A truly well-constructed album will give you more in proportion to how much you give it. Artists who truly dig deep into their own work can embed the final product with multiple levels that encourage the listeners engagement to match their own. Rapper Toki Wright and producer Big Cats are both musicians with the propensity to write in this manner, each pushing further with their own creations to bring them to their fullest potential, but neither party has reached heights like those on Pangaea prior. Toki has been stitching together high-level raps for upwards of a decade that felt constrained by the form's standard modes, moving gradually from the powerful boom-bap of solo debut A Different Mirror to the free-floating, pure-bars experiments of his most recent outing, Faders, in 2012. Big Cats has been producing full-length rap albums with a range of artists, from the gritty shit-talking of RP Hooks to Guante's politically progressive, poetry-influenced concept records. But the opportunity to stretch himself came with solo record For My Mother, a tribute to his mother (who had recently passed) that chopped live instrumentation from professional musicians, putting together a lush soundscape that incorporated the form of sampling without using a single one. Both parties seemed to find themselves at a point where the structure and aim of the average rap song wasn't creatively satisfying, and it's evident on Pangaea that they're approaching writing music with a shared sense of exploration and depth.
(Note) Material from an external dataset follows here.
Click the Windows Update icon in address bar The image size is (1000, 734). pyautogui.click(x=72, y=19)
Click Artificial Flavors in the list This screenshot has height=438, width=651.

It's evident the album's slow, meditative hip-hop was painstakingly crafted, despite its heavily minimalist tone. Two years in the making, each song feels intensely pored over. Both the lyrics and the soundscapes are meticulously detail-driven, but at no point does it feel overwrought. Toki takes his time and gets his ideas across in ways that suit both the concept and the surrounding atmosphere of the song. Not only do the songs sonically flow into one another, but the lyrical themes take the listener on a defined journey and the sequencing is very intentional. There's an overarching theme here about humanity working together as one, which is arrived at gradually, using both specific detailing of personal and community issues as well as broader usage of symbolism and abstract concepts. At times it's rapped, at times it feels like spoken poetry. Rarely are songs in basic verse-chorus format, letting the mood of the track dictate the organization. Often songs will devote large swaths of sonic space to sweeping instrumental portions, breaking beats down to pure atmospherics. Pangaea seems to be intended for a full listen, and songs take different strides from one another but in subtle ways that make the album feel very cohesive.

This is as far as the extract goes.